As soon as a company ceases to be cool it is game over. Professional management takes over and works in managing costs. Fine if you are a REIT, otherwise = death for most businesses.

tjpnz 2 days ago

Seems pointless to keep persisting with it given the ISS is approaching EOL. There are also a finite supply of boosters left it can fly on.

  • mglz 2 days ago

    Wasn't it also supposed to go to the moon station for Artemis? Or is that also a non-starter if Starship works out?

    • dotnet00 2 days ago

      Nope, Starliner is not designed to go beyond low Earth orbit. You might be thinking of the commercial space stations intended to replace the ISS, where, yes, Starliner was proposed as the crew transport for Blue Origin's station.

      • asau 2 days ago

        While I always knew what Starliner is supposed to be, when worded in this way:

        > Starliner is not designed to go beyond low Earth orbit

        It’s actually hilarious they chose this name.

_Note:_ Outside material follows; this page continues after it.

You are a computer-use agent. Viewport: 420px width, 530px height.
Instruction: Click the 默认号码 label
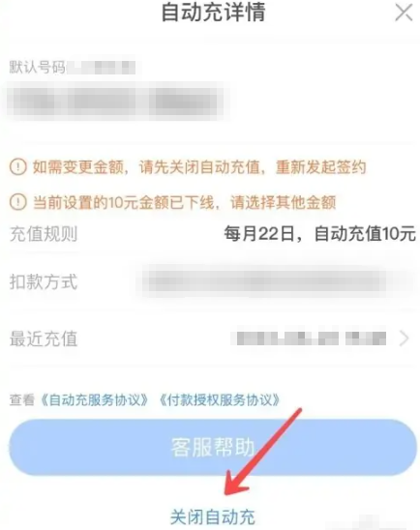(x=37, y=68)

        • Dalewyn a day ago

          The name of the specific Starliner that got stuck at the ISS?

          Calypso.

          https://en.wikipedia.org/wiki/Boeing_Starliner_Calypso

          Who/what is Calypso?

          >In Greek mythology, Calypso was a nymph who lived on the island of Ogygia, where, according to Homer's Odyssey, she detained Odysseus for seven years against his will. She promised Odysseus immortality if he would stay with her, but Odysseus preferred to return home. Eventually, after the intervention of the other gods, Calypso was forced to let Odysseus go.

          https://en.wikipedia.org/wiki/Calypso_(mythology)

          Yeah. Whoever named Starliner and that specific one are bloody geniuses.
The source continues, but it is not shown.